Starting off the album with an instrumental track like “Reverie” is something you don’t see very often in a power metal band. With the track clocking in at just over four minutes and featuring a blend of acoustic and electric guitars and some solid solos, it opens the album at a good pace. At any live show, it will probably be used as time-filler, but it’s still worth a listen.
Next up is “Fight the Future”. Vocalist Sarah Teets, the founding member of the band along with her brother Jeff Teets, sounds in fine form. The music itself has a nice, fast tempo to it that compliments rather than distracts from her lyrical work. Jeff, on guitars, has a rather good solo in the middle of the song. It went on a little too long in my opinion, but it doesn’t detract from the sound and feel of the song.
Following this is “In This Void”, another instrumental track. However, this song is much shorter than the opening song, and mostly just a piano solo, but it keeps the album moving along just fine.
We are then greeted by the synthesised opening to “Drown Me” which quickly moves into guitar work rather similar to the opening bars of “Fight the Future”. It soon picks up, and the vocals are very impressive. But being well over 8 minutes in length does the song no favours, as it isn’t long before it begins to drag and become dull. Even a somewhat atmospheric middle to the track, and some nice guitar solos aren’t enough to save the tracks, and I found myself feeling grateful when it was finally over.
“Sign of Life” is another track that sounds too like “Fight the Future”, but with a slower tempo this time. The same is true with the next track, “Abandon”; it’s nearly identical in sound to everything else before it on the album, with precious few differences. The band seem to just have one generic sound which they copy again and again – something I had hoped wouldn’t be the case, as it’s all too common in the power metal genre.
Another short instrumental track in “Sanity’s Collapse” plays through as we move into the second half of the album. “One More Moment” after it is finally a track that sounds different to “Fight the Future”. It opens with some nice piano work which continues for the first minute of the nearly five-minute track. Sarah’s vocals are again on point – as is the guitar work – as some life is finally pumped back into an album that I had feared was going to just repeat itself again and again. In a nice bit of symmetry that mirrors its opening, the song closes with another short piano solo.

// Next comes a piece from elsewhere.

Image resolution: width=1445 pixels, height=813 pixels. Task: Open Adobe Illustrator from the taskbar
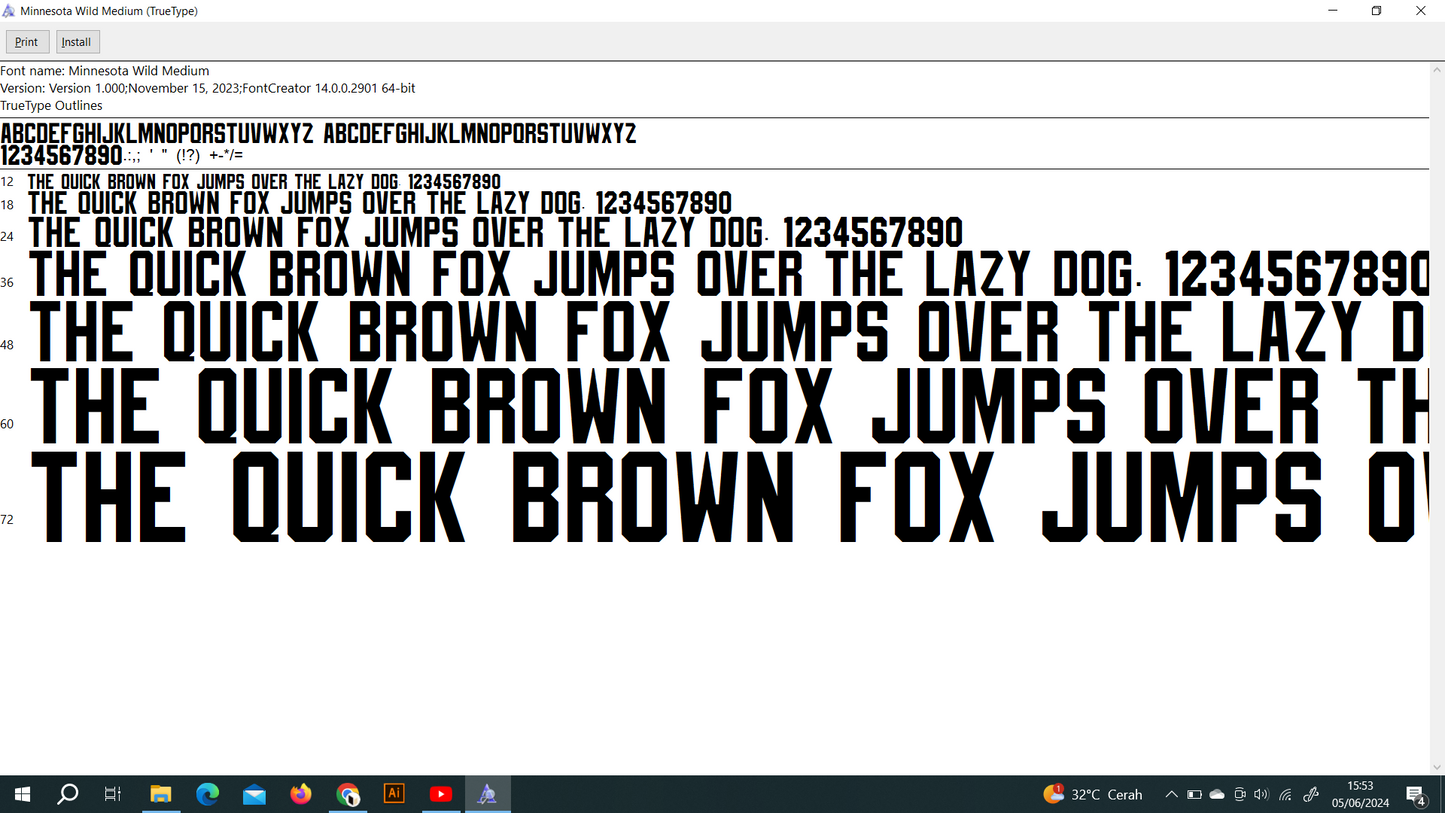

“Twisted Dream” is up next, and it’s another song that gives me some hope for the album. It opens to some great sounding guitar and drums work, and though it is perhaps a little too long at just under seven minutes, it doesn’t have that same feeling of having gone on too long that “Drown Me” did. The vocals and backing vocals are quite good on this track, although at times seeming to be drowned out by the band. They are perfectly audible, but the music distracts from the vocals more than it compliments them.
“True Reflection” makes it three in a row for good songs. Sarah’s vocals are the star of this track, in a song unlike the previous in style – in that the instrumental work doesn’t detract from her work behind the mic. Well, for the first half of the track anyway. The second half of this nearly 6-minute song is almost purely instrumental, though Sarah makes a brief reappearance at the end.

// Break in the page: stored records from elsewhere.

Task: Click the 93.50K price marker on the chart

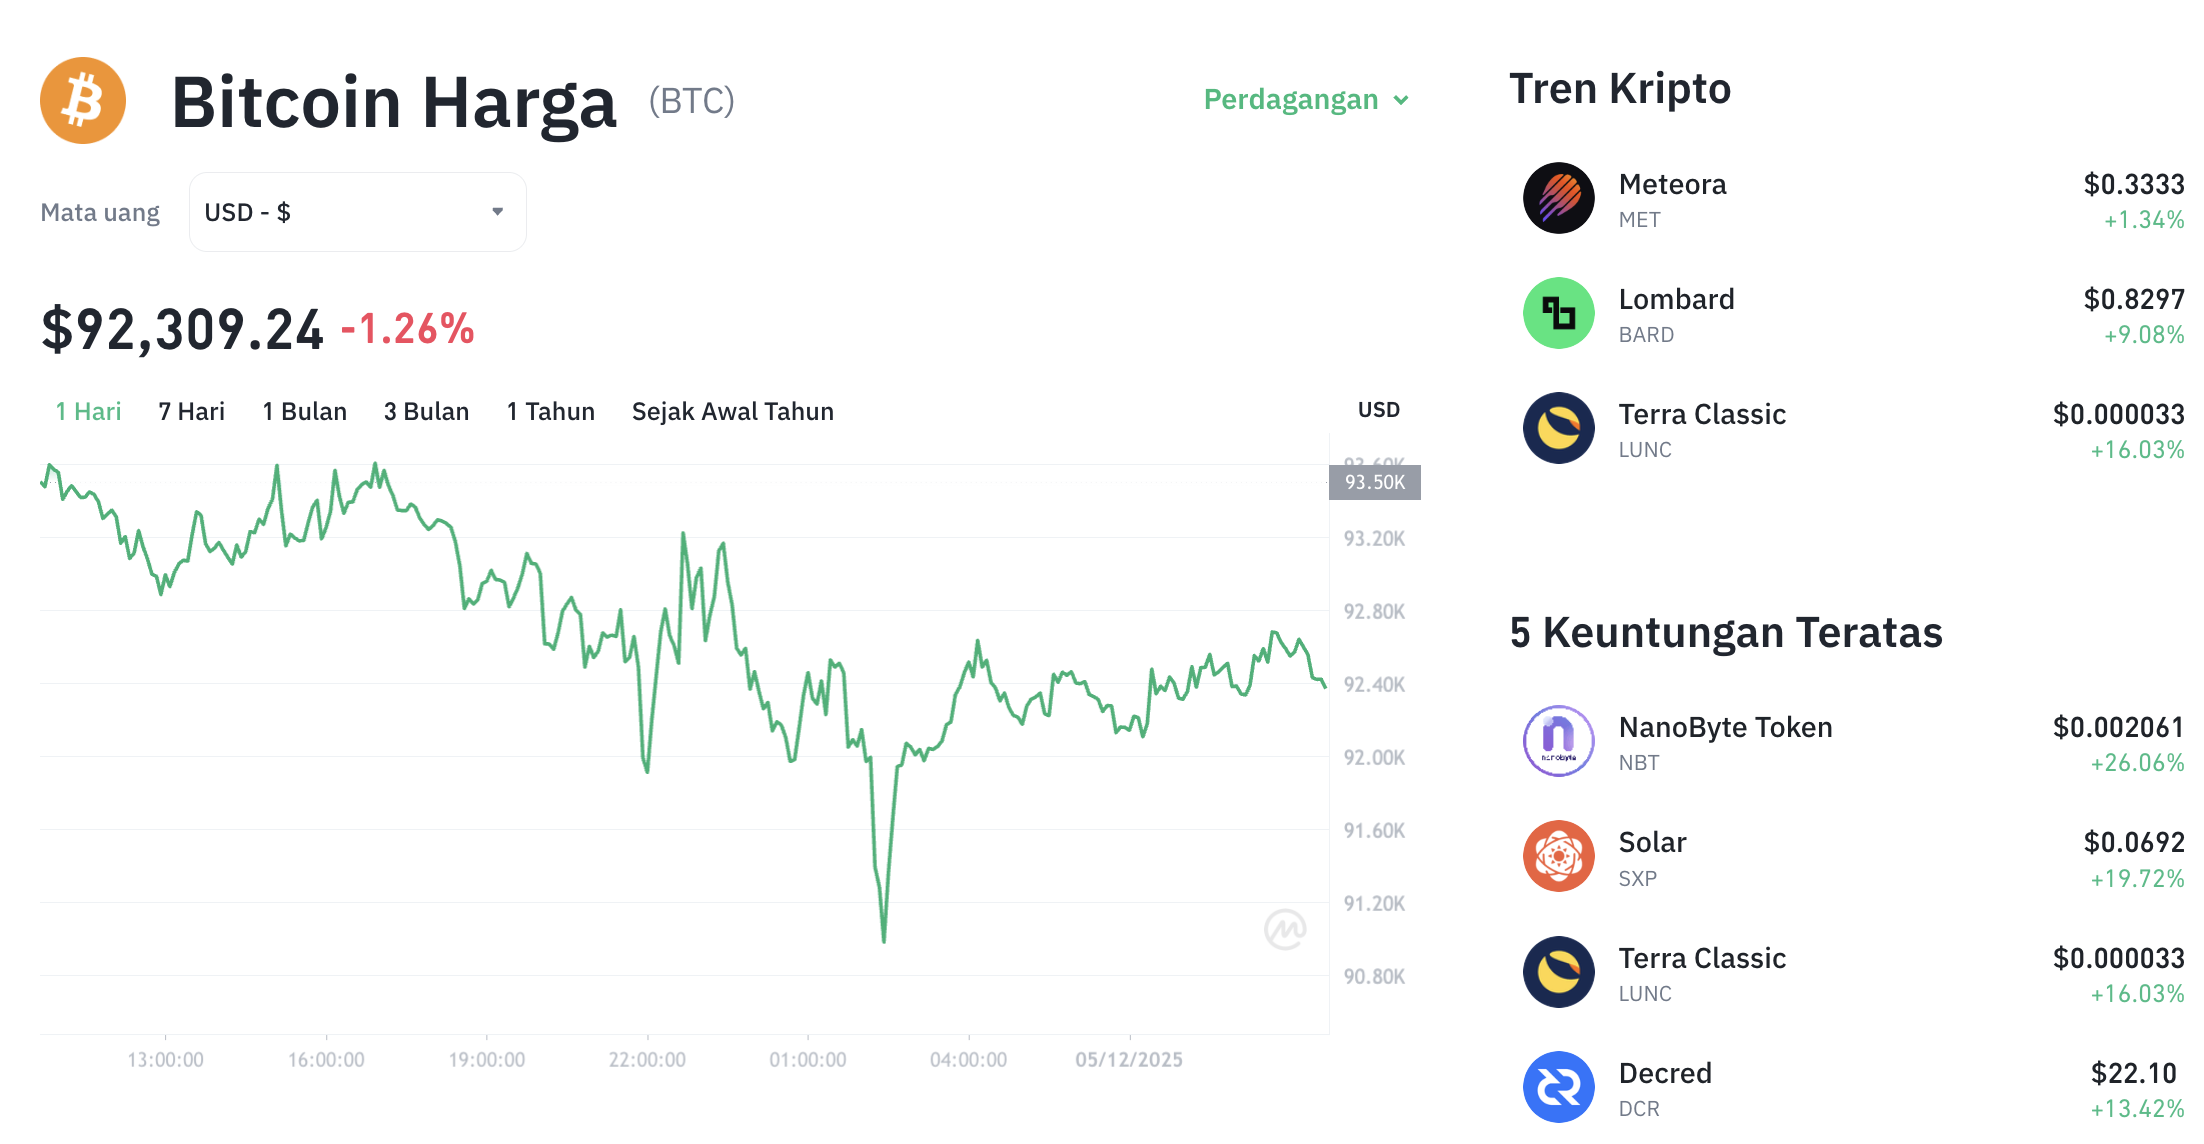Action: [x=1374, y=482]
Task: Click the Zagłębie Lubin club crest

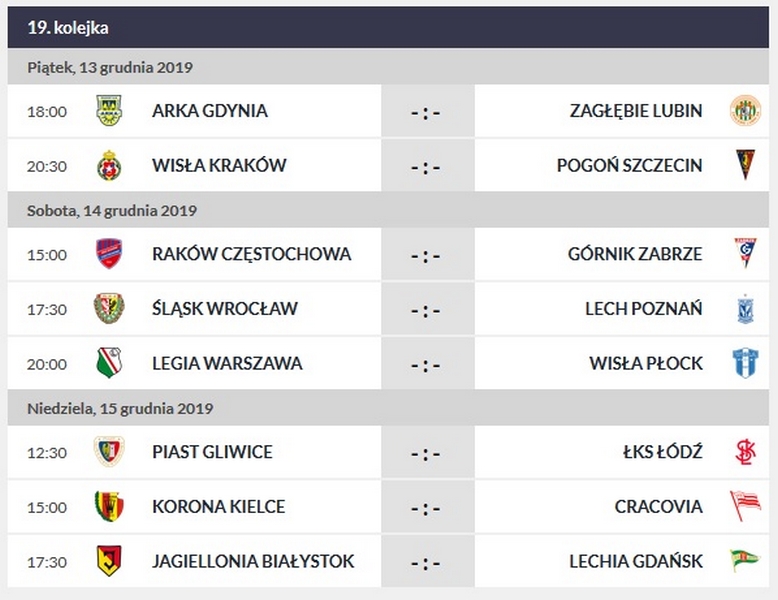Action: (745, 111)
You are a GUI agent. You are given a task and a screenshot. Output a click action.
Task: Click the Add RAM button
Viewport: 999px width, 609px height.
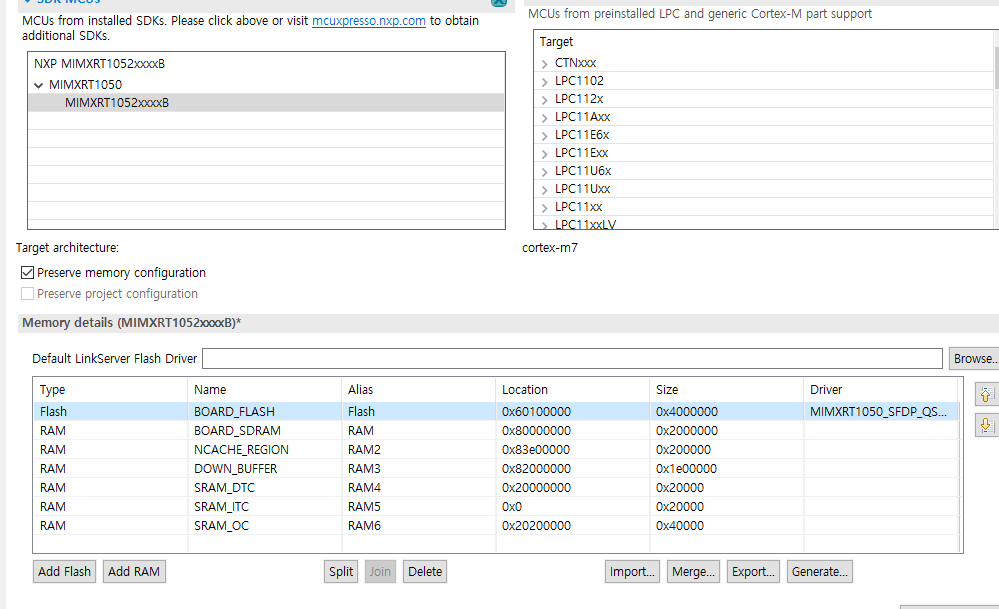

The second half of this track continues to prove itself much better than the first with “Shattered Self”. At just three and a half minutes long, it seems to fly by after the last few songs. And the brevity is actually a good thing – not just for the change up, but also because I was left both surprised and a little bit sad it was over when the closing bars faded into silence. As with most of the album, while the vocals are on point, the instrumental work – especially the guitars – are the main stars of the show, with a couple of solos throughout the track that are quite impressive.
The penultimate song is “Release”, which opens a lot slower and more quietly than any of the other tracks. The opening thirty seconds could have easily been from a Nox Arcana song. The song continues in its quiet, soulful style for a couple of minutes before the electric guitars finally kick in around the three-minute mark. It seemed out of place though, and the song likely would have been better if it had stopped at the four-minute mark, as the final thirty seconds of electric guitar and drum work just don’t mesh with the overall sound of the song.
The album closes out with “The Path to Perseverance”. I thought “Drown Me” lasted too long, but then this song clocked out at eleven-and-a-half minutes. The length is almost necessary for what the song does though – it showcases every style that the rest of the album featured, with an acoustic guitar section, piano solos and fast electric guitar work making an appearance alongside a mix of soulful yet fast-paced vocal work. It’s a difficult song to judge. On the one hand, it’s a very cool idea, and the difference parts of the song all show the best that the album had to offer. But on the other hand, the different parts of the song don’t blend together very well. The transitions from one style to the next seem a little… clumsy. This song could have been fantastic, but it ends up as an eclectic mash-up that doesn’t work as well as it should have. All in all, it’s a good ending to the album, but not as good a song as a few of the tracks it supposedly emulates.
‘Resolve’is a mixed bag. There are times when it’s really good and other times when it’s downright bad. To her credit, Sarah Teets is a constant high point in this album. However, the album starts well but loses its way badly in the middle with a lot of repetition on some songs.